2024 All Rights Reserved.
Muğla’da bir orman işçisi kayalıklardan düşerek can verdi... Evli ve iki çocuk babasıydı... Artvin’de 60 yaşındaki Mevlüt Yiğit, tomruk çarpması sonucu yaşamını yitirdi... Bartın’da arkadaşının kestiği ağacın altında kalan 23 yaşındaki Nurullah... Amasra’da traktörün devrilmesi sonucu ezilerek hayatını haybeden 25 yaşındaki Eşref Koç... Kastamonu’da üzerine ağaç devrilen... Seydikemer’de kamyon altında kalan... Karabük’te düşen dalların ağır yaraladığı...

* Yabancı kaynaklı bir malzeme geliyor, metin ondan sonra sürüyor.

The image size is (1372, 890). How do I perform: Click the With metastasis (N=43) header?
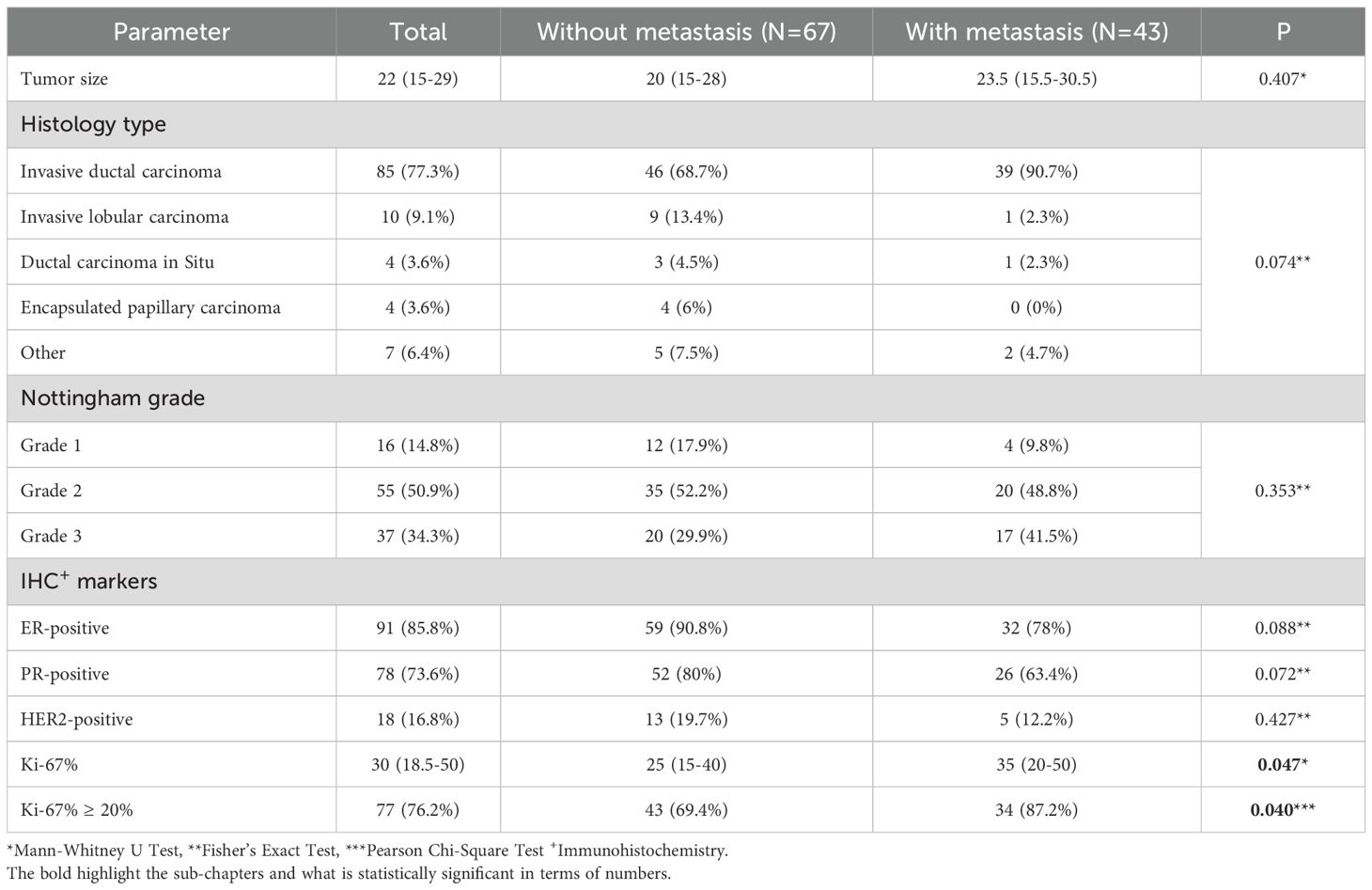1037,32
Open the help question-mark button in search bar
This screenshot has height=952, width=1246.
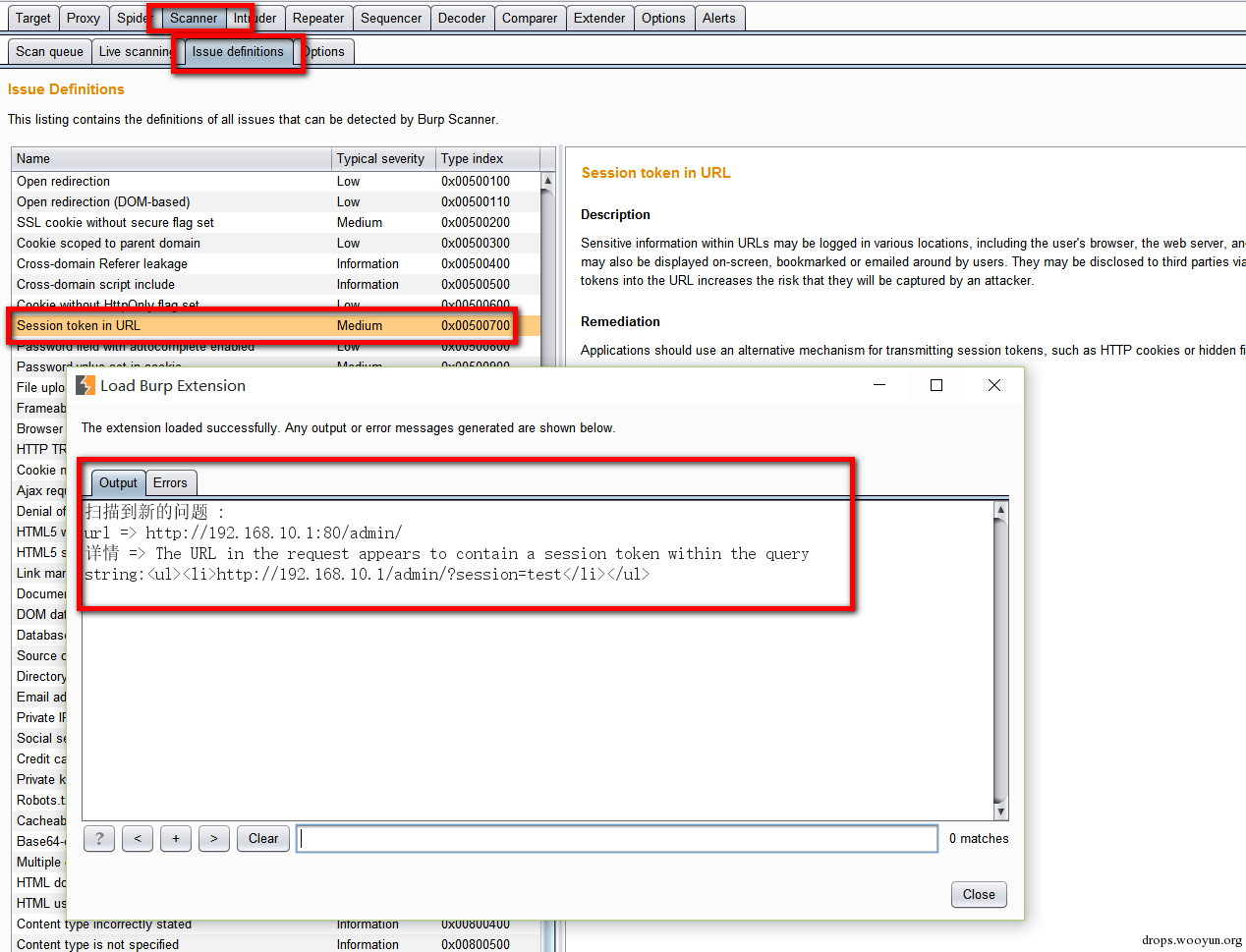(99, 838)
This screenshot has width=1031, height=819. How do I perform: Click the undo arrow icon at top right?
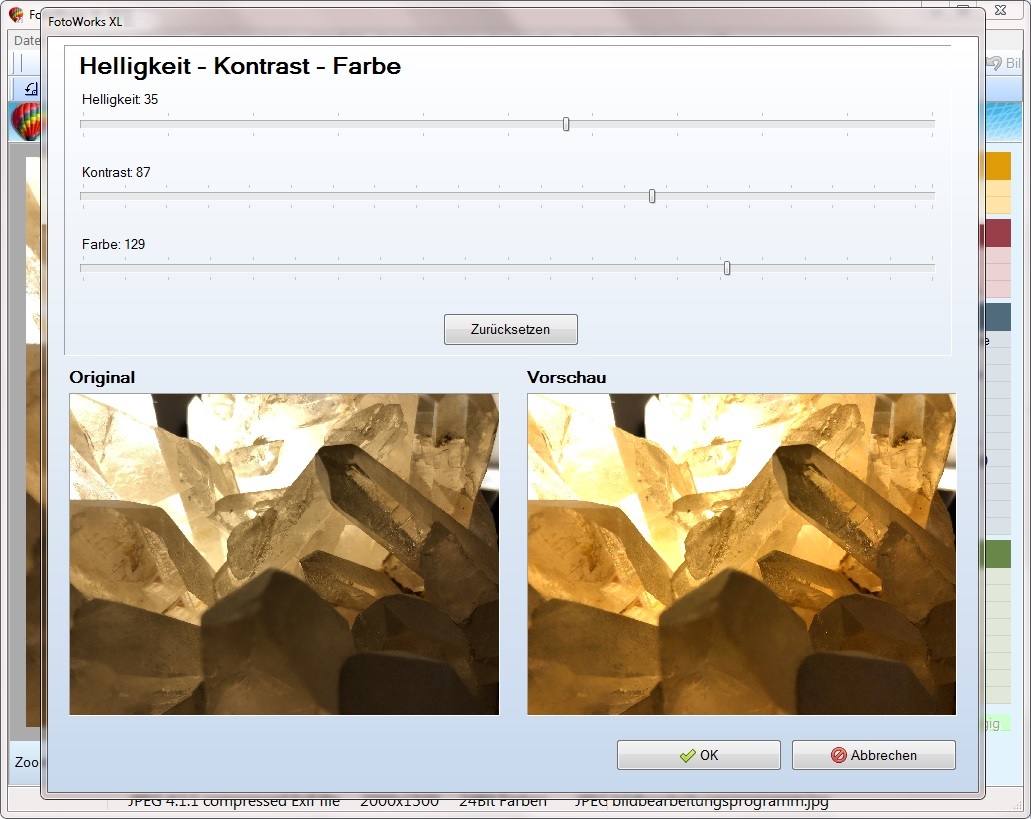coord(993,63)
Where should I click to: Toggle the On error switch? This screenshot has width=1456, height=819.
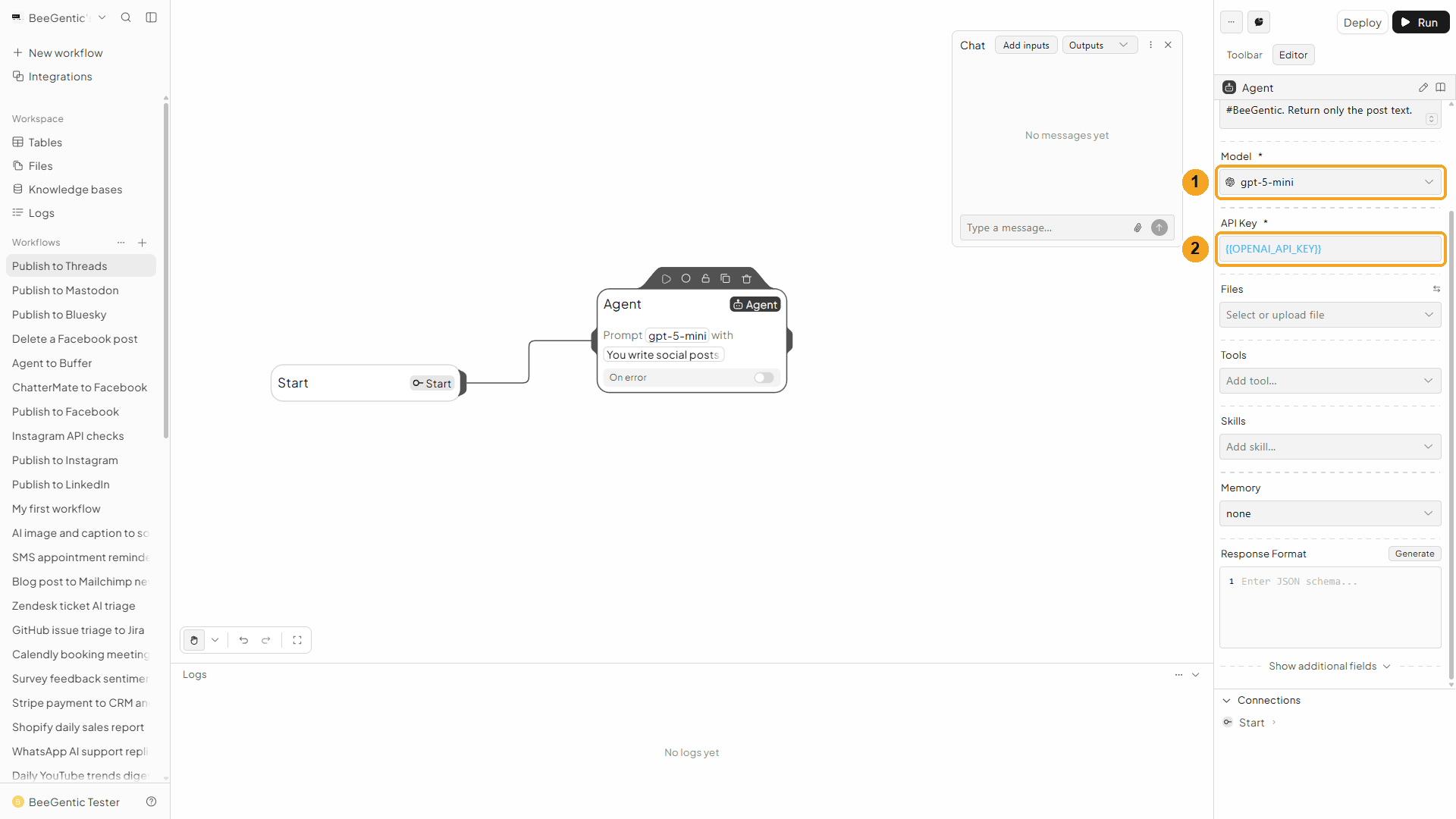[764, 378]
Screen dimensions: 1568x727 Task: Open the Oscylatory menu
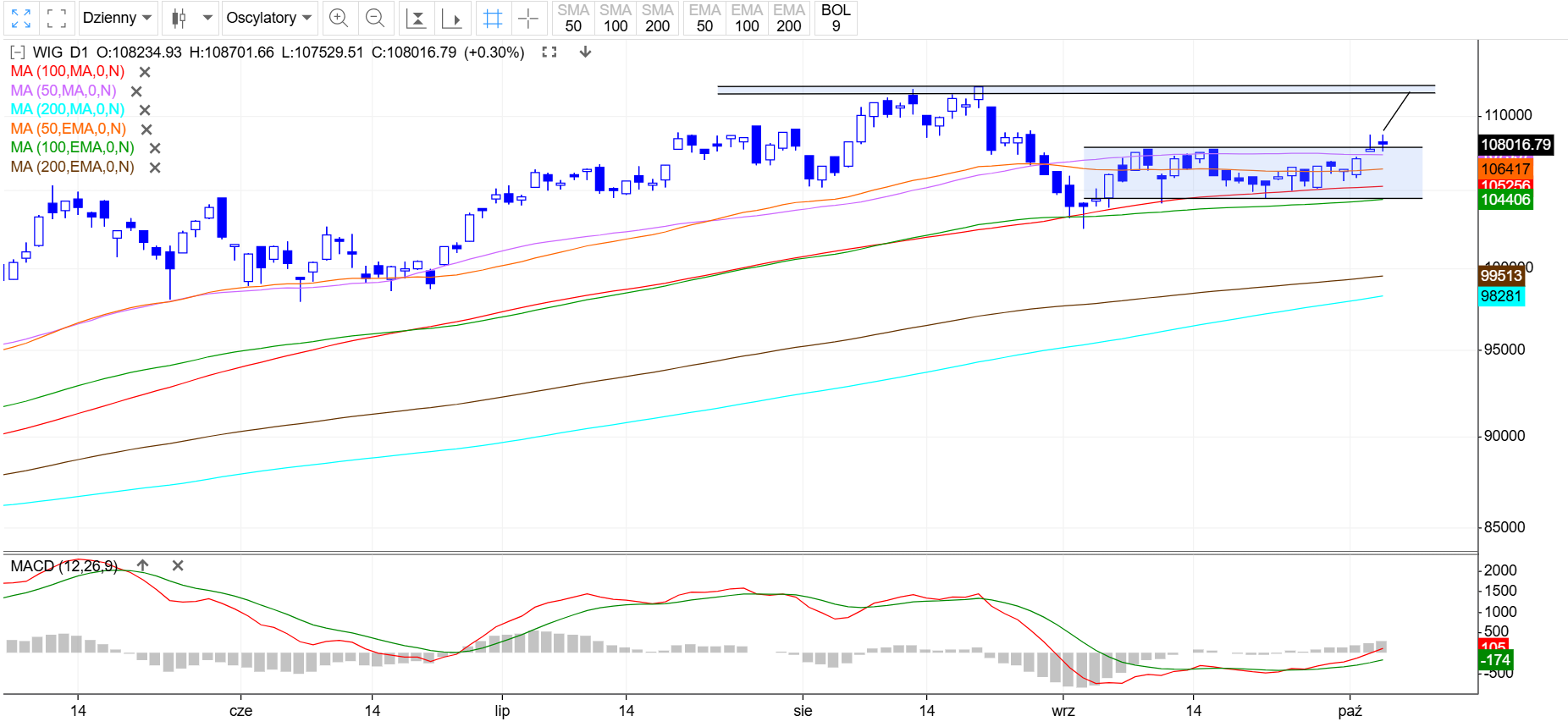pos(269,18)
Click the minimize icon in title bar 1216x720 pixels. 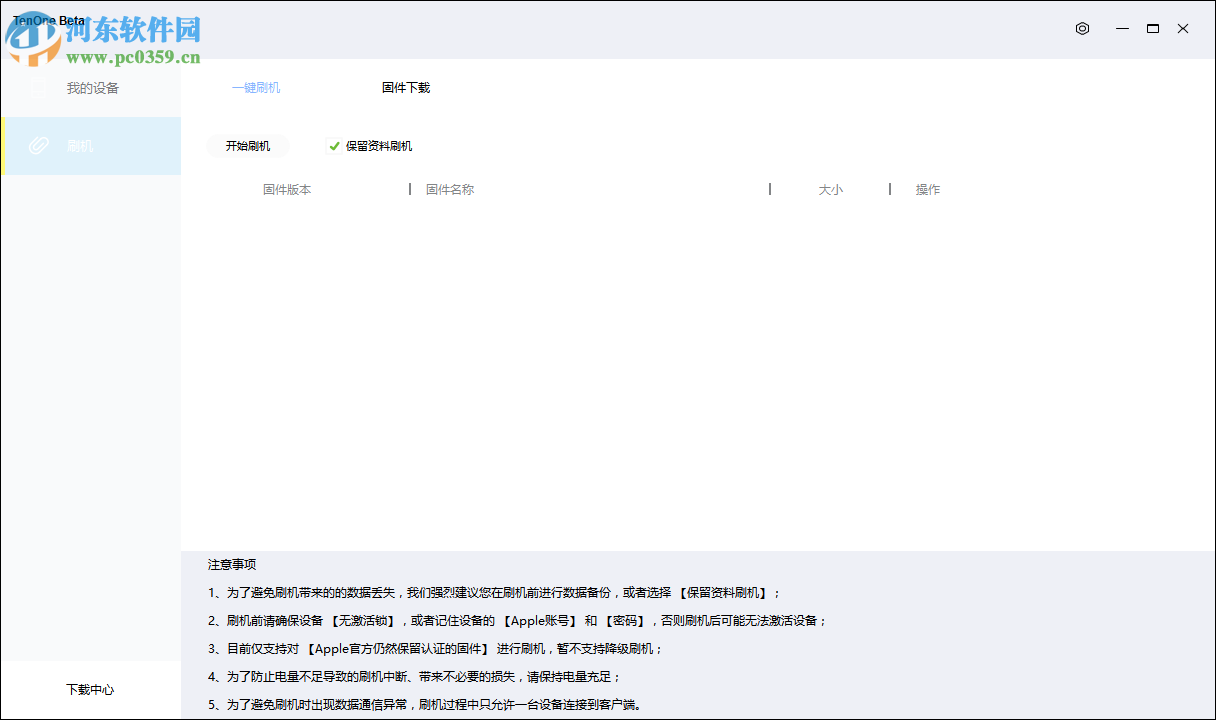1121,29
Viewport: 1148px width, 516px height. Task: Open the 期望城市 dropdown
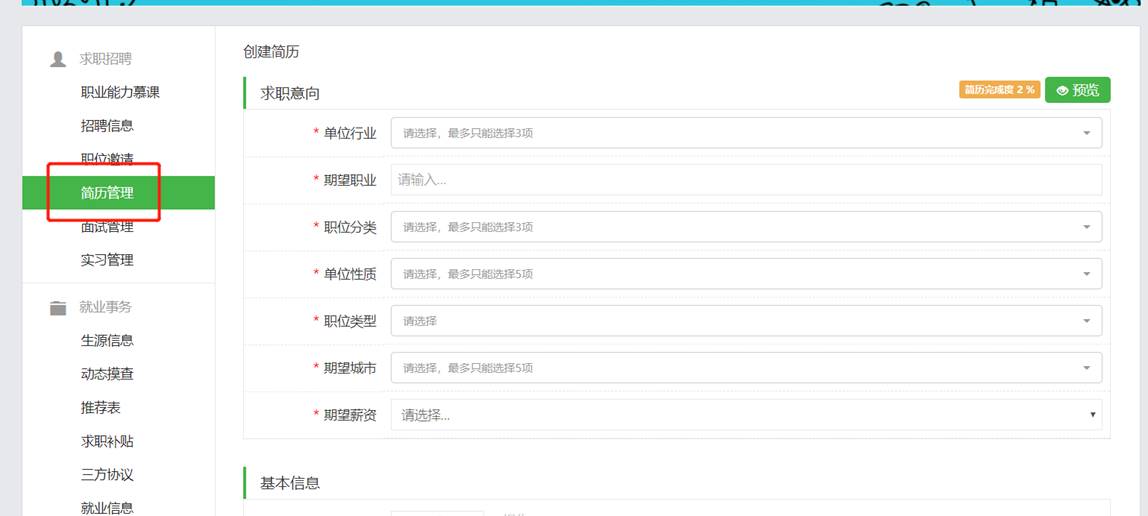(746, 368)
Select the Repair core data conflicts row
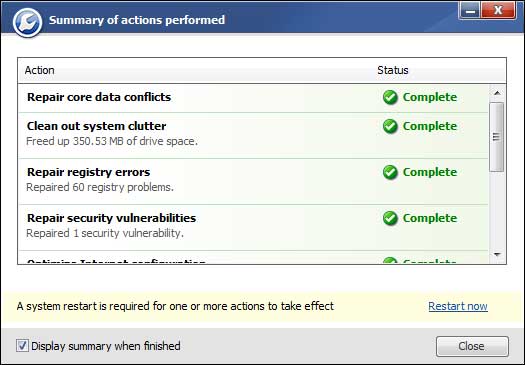525x365 pixels. (253, 98)
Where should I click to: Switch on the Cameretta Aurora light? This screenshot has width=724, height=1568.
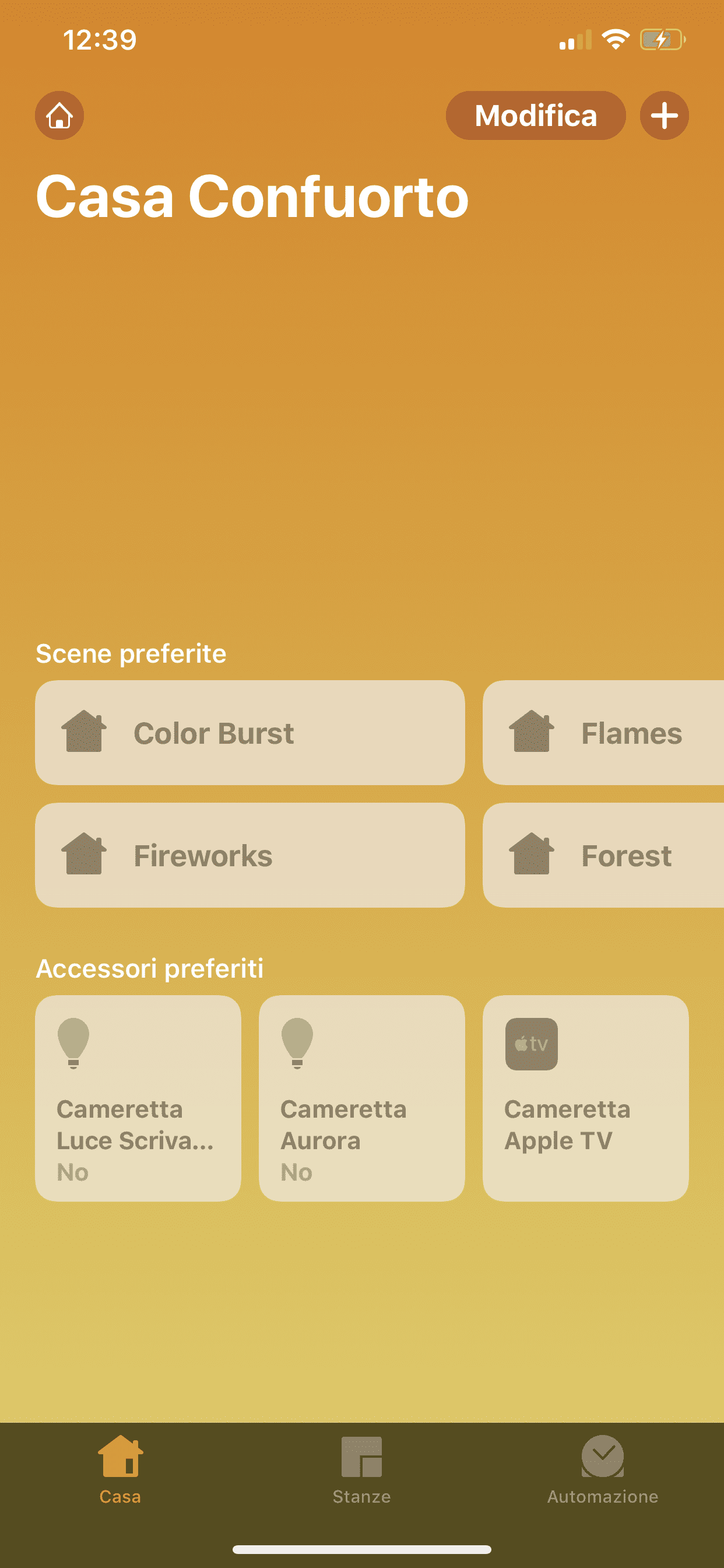click(x=361, y=1097)
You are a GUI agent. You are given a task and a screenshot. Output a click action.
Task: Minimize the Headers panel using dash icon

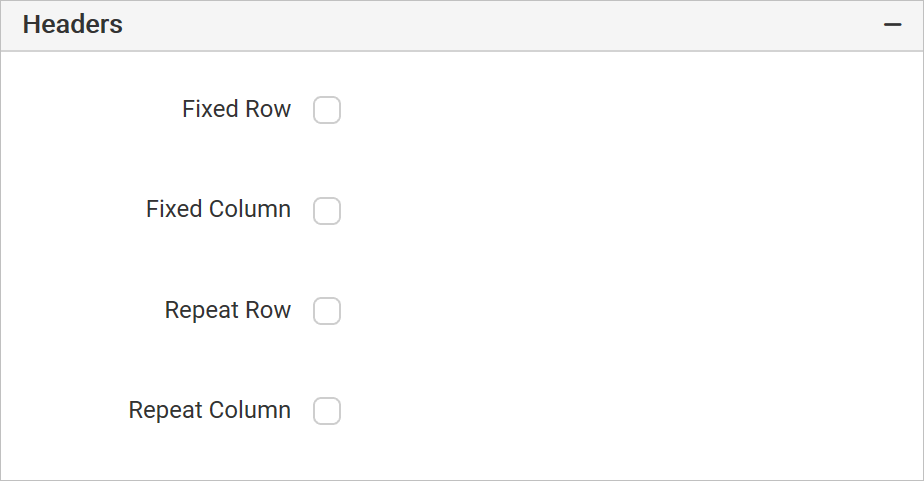tap(892, 25)
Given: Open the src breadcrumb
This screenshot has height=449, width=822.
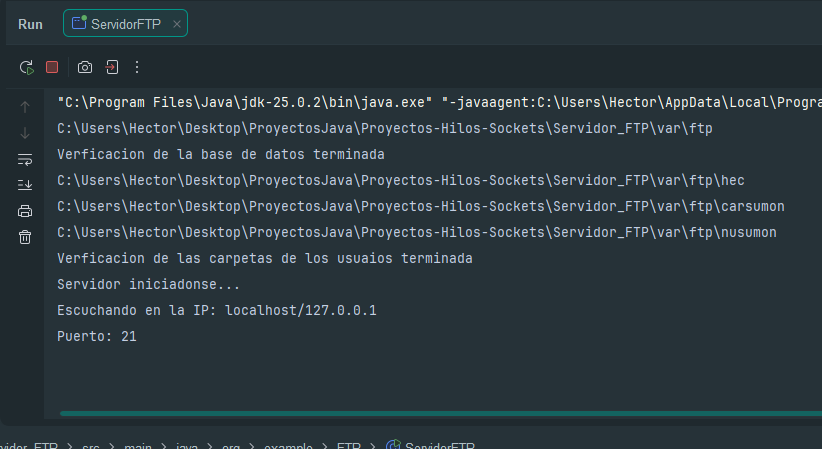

Yüzlerce ölüm hikâyesi... Ormana çalışmaya değil, cepheye savaş alanına gitmiş gibiler...
Daha acıları da var... Çocuk ölümleri!
Karadeniz Ereğli’de 15 yaşındaki çocuk işçi, babasının gözü önünde tomrukların altında kaldı!
Karabük Yenice’de 17 yaşındaki çocuk işçi, babasının çektiği traktör ile tomruk arasında başının ezilmesi sonucu hayatını kaybetti...
2020’de 611, geçen yıl ise 544 orman işçisi yetersiz iş güvenliği nedeniyle hayatını kaybetti... Bu işçilerin sadece yüzde 10’unda sosyal güvence vardı!
Emekçileri güvencesiz olarak, toplama kampı şartlarında çalıştıran firmalarla ilgili Orman Bakanlığı’nın ne yaptığı merak konusu...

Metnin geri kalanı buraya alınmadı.